TASK TO CARRY OUT » In the Sundance 2022 Cinema Café piece, which production company made Cha Cha Real Smooth and Am I Ok?
━━ SELECTED EXCERPT
• Festivals

Sundance 2022: Cinema Café Series – “Am I Ok?” and “Alice”

As part of the Sundance Film Festival Cinema Café series, Dakota Johnson joined Keke Palmer in a panel discussion about their latest projects. Speaking via Zoom, Johnson says of her two films, Cha Cha Real Smooth, and Am I Ok? 

“These are the first two movies from my production company (TeaTime Pictures). Both of them were shot during the pandemic that we’re still in. The first one we made, Am I Ok? is a comedy directed by married couple Tig Notaro and Stephanie Allynne. 

Am I Ok? is about a woman coming out in her thirties, coupled with a female friendship narrative. Johnson stars opposite Sonoya Mizuno (Ex Machina) in this coming-of-age/coming-out story written by Lauren Pomerantz (Ellen Degeneres’ longtime writer on her former daytime talk show).
━━━━
━━ ENTRIES SHOWN
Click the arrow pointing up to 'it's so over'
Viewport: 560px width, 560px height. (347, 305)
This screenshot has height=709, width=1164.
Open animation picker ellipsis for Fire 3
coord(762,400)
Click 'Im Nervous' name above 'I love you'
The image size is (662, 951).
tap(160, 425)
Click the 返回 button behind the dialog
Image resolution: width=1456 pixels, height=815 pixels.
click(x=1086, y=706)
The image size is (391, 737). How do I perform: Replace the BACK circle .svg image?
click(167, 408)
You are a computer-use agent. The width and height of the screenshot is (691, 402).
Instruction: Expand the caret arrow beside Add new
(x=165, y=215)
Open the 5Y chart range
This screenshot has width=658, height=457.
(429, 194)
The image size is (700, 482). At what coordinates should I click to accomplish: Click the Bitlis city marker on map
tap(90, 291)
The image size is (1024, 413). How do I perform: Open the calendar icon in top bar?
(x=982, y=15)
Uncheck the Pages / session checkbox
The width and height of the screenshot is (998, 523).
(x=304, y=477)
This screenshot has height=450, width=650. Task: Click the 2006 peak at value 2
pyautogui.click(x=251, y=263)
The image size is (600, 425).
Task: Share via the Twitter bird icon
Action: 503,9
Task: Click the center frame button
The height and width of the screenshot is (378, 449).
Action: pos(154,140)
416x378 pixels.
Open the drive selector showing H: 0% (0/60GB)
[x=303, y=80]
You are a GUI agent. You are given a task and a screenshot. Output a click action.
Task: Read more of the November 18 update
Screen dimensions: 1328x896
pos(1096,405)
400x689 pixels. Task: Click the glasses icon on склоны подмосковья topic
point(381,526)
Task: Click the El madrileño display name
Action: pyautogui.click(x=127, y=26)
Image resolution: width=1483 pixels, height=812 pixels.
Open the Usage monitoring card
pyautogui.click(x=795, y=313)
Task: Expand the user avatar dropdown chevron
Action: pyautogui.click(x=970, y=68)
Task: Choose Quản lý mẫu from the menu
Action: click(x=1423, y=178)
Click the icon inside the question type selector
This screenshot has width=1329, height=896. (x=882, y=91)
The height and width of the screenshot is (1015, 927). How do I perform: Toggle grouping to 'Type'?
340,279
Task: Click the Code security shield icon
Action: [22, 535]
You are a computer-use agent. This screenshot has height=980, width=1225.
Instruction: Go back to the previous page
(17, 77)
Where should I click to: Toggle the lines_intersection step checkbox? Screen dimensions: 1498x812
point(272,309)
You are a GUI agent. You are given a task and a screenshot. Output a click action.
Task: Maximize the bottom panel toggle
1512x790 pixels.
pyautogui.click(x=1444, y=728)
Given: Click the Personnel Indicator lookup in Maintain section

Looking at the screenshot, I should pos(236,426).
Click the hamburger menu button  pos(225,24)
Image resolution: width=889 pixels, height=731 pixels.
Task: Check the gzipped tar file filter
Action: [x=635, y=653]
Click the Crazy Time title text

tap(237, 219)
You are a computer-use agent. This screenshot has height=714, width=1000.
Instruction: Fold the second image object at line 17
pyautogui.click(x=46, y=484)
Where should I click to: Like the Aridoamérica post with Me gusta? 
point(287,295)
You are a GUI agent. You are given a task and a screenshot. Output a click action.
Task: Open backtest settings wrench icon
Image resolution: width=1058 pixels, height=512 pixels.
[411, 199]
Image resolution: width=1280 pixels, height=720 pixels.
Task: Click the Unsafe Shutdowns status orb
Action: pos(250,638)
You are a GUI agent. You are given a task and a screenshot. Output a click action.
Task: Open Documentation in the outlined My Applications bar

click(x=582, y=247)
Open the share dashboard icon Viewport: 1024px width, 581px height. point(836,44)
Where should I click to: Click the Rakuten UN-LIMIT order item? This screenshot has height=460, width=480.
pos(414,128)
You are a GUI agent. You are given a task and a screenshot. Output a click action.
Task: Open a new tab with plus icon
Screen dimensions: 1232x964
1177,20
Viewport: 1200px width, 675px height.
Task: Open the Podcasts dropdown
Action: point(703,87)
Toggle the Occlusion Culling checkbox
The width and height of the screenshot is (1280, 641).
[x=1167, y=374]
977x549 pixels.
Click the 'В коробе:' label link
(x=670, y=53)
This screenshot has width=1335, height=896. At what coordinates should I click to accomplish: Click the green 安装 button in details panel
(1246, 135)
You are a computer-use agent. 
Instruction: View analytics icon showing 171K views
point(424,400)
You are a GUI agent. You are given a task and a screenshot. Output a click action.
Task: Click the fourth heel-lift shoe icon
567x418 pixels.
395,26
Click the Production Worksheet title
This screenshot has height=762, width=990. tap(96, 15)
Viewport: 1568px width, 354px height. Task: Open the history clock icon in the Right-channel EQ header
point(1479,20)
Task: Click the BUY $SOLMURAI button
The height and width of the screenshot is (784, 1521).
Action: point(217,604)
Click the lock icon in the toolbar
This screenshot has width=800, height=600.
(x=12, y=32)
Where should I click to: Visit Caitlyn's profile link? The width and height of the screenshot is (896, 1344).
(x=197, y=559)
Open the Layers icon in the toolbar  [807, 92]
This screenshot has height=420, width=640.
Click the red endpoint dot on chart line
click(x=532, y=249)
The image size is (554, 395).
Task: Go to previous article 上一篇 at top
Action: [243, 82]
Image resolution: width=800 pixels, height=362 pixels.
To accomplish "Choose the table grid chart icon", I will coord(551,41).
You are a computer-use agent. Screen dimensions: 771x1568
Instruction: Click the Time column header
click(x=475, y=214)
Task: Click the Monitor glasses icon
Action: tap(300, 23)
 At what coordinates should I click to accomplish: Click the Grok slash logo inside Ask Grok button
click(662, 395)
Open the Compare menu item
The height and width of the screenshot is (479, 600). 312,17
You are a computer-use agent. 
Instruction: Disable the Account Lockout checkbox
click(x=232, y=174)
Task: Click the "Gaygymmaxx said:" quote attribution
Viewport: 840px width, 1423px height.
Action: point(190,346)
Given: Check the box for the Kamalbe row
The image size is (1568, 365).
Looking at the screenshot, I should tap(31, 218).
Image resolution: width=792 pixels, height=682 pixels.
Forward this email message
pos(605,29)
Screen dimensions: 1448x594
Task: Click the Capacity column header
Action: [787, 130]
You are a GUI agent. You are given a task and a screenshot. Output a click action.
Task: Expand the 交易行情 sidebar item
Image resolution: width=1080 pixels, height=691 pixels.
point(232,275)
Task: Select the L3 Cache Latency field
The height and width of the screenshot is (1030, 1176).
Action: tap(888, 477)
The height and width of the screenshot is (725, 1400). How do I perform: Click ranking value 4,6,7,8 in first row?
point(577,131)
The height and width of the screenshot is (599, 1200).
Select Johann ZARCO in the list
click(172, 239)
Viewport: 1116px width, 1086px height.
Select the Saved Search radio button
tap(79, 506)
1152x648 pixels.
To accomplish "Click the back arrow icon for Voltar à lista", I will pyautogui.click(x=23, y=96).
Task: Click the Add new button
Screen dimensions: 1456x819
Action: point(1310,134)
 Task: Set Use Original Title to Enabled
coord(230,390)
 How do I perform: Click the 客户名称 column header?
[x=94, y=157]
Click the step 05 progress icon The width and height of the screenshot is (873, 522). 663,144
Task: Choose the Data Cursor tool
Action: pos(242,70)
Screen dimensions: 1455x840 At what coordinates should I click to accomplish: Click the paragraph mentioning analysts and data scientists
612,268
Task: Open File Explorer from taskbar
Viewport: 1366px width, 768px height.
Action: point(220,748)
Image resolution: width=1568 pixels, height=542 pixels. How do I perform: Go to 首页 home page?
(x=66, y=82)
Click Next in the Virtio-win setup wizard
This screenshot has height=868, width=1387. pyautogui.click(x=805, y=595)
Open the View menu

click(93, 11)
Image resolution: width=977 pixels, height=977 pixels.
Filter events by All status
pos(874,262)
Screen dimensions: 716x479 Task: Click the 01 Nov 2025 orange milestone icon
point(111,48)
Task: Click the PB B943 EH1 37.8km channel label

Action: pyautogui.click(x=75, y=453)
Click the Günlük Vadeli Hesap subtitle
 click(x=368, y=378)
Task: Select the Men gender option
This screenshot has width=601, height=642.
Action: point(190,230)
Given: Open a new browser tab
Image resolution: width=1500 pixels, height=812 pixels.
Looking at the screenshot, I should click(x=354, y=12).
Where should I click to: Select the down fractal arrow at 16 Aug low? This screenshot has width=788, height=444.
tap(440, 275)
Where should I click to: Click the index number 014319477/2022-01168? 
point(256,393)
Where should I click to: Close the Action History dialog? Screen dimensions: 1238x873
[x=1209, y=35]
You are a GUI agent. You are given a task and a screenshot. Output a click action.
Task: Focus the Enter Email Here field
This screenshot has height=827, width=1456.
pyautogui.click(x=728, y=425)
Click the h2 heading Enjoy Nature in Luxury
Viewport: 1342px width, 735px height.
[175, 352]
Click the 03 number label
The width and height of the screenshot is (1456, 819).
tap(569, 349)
━━━━
RESULT BELOW » TeaTime Pictures, Dakota Johnson's production company.